Déficits de precipitação experimentados de 1 de julho de 2018 até 31 de dezembro de 2019. Crédito:Bureau of Meteorology
Claro que vai levar algum tempo até que os pesquisadores possam identificar a extensão total em que as mudanças climáticas influenciaram a seca atual e os incêndios florestais associados.
Mas já está claro para os especialistas que a variabilidade natural e as influências humanas no sistema climático estão agora interagindo para gerar extremos que podem não ter paralelo na história australiana.
O que isso significa para o perigo de incêndio florestal
Tal como acontece com as temperaturas da terra e do mar, A Austrália tem visto tendências crescentes nos índices de perigo de incêndio nas últimas décadas.
Em particular, o Índice de Perigo de Incêndio Florestal (FFDI) acumulado anual - que leva em consideração a seca, chuva recente, temperatura do ar, umidade relativa e velocidade do vento - aumentaram no leste e no sul da Austrália.

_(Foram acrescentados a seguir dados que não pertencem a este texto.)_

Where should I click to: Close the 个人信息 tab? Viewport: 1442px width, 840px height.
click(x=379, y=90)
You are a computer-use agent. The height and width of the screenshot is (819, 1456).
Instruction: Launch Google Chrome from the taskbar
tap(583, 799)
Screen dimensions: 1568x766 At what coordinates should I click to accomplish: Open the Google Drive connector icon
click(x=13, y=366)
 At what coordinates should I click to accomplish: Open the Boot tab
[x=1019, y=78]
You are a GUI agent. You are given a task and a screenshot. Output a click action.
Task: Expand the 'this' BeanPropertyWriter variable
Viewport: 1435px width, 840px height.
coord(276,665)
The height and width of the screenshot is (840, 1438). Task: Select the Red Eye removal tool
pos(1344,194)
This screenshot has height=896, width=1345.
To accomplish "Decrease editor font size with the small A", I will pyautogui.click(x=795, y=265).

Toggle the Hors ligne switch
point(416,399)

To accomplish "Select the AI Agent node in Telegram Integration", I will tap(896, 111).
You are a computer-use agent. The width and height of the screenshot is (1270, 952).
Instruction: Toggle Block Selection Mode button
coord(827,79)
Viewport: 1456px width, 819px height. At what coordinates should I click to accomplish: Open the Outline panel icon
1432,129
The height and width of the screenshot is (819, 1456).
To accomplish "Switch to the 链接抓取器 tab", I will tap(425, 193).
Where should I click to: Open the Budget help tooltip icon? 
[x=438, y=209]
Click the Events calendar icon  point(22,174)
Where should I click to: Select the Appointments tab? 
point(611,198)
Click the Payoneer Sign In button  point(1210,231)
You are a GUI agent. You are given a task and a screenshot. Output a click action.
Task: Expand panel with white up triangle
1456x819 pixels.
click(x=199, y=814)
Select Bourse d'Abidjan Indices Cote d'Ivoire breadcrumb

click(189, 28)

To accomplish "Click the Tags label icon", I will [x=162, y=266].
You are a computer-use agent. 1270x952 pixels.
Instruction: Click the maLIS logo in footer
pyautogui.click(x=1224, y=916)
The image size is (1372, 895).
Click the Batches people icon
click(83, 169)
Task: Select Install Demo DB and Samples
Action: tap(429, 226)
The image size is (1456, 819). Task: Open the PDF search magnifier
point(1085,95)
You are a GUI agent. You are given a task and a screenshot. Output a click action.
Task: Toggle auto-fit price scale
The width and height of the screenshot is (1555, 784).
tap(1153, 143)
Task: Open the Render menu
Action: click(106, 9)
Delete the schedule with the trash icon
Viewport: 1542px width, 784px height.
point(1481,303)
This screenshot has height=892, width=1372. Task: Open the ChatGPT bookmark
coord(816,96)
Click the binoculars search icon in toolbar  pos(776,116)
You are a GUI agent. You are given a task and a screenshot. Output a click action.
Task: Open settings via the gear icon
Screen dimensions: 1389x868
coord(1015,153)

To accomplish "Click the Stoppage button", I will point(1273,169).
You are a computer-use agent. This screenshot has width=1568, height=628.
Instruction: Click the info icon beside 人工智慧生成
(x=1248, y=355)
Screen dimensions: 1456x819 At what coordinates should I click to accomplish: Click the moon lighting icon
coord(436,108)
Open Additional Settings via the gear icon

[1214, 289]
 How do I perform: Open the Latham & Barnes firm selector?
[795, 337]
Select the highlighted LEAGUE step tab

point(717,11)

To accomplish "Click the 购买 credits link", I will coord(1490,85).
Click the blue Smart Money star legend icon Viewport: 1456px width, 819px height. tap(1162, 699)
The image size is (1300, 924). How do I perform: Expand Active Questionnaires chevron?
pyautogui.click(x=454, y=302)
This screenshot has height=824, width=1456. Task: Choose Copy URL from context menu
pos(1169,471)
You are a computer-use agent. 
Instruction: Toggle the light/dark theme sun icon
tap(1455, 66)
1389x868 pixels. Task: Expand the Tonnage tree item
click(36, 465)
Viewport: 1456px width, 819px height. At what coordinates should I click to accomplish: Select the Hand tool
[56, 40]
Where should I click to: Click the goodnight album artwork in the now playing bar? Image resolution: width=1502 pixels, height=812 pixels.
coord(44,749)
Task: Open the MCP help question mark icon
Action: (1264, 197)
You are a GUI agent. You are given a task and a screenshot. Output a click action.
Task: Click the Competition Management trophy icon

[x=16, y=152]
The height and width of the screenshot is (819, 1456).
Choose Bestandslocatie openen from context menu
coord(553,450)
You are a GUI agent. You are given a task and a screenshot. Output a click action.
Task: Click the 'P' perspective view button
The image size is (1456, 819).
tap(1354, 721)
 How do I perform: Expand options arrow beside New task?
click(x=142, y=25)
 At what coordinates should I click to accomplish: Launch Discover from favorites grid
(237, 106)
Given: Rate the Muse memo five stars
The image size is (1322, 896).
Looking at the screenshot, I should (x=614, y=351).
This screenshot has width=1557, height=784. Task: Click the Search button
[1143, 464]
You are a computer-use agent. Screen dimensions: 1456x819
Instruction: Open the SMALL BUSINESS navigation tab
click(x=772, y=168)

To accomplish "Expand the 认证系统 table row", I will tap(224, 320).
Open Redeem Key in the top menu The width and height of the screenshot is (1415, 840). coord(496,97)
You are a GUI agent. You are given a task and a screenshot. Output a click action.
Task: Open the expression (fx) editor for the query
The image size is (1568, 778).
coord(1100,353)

A temporada de incêndios florestais tornou-se mais longa e intensa. Na verdade, as condições extraordinárias experimentadas durante os incêndios do sábado negro em Victoria, em fevereiro de 2009, mais tarde levaram à criação de uma nova classificação de incêndio "catastrófico", representado por um FFDI de 100 ou superior.
Em 6 de setembro do ano passado - menos de uma semana antes do inverno - severos incêndios florestais ocorreram em Queensland e NSW. Na maioria das áreas afetadas, os valores diários de FFDI naquele dia (retratados no canto inferior direito do gráfico abaixo) foram maiores do que qualquer coisa observada tão cedo na temporada desde que os registros começaram em 1950. Surpreendentemente, um FDDI de 174 foi registrado em Murrurundi Gap na região de Hunter de NSW.
Comparação de incêndios florestais históricos usando o Índice de Perigo de Incêndio Florestal de 16 de fevereiro, 1983 (quarta-feira de cinzas, superior esquerdo), 6 de janeiro, 1994 (incêndios em Sydney, canto superior direito), 7 de fevereiro, 2009 (sábado negro, inferior esquerdo), e 6 de setembro, 2019 (canto inferior direito). Crédito:Dr. Andrew Dowdy, Bureau of Meteorology
Reescrevendo o histórico
No passado, A Austrália só teve que lidar com a variabilidade natural do clima. Agora, todo o nosso tempo e sistemas climáticos estão sendo alterados e amplificados pela atividade humana. A mudança climática está tornando os eventos extremos ainda mais graves, resultando em condições sem precedentes que estão reescrevendo a história de nossa nação.
As projeções climáticas mais recentes do CSIRO reconfirmaram suas projeções divulgadas em 2015, que mostraram claramente que a Austrália enfrenta condições climáticas de incêndio mais perigosas no futuro.
Levará algum tempo para entender a contribuição exata de cada fator climático na temporada de incêndios florestais de 2019-2020. No entanto, uma coisa é certa:a menos que haja reduções globais nas emissões de gases de efeito estufa, as temperaturas continuarão a subir, aumentando o risco de que as condições catastróficas de incêndios florestais se tornem o "novo normal" da Austrália.
Este artigo foi republicado de The Conversation sob uma licença Creative Commons. Leia o artigo original.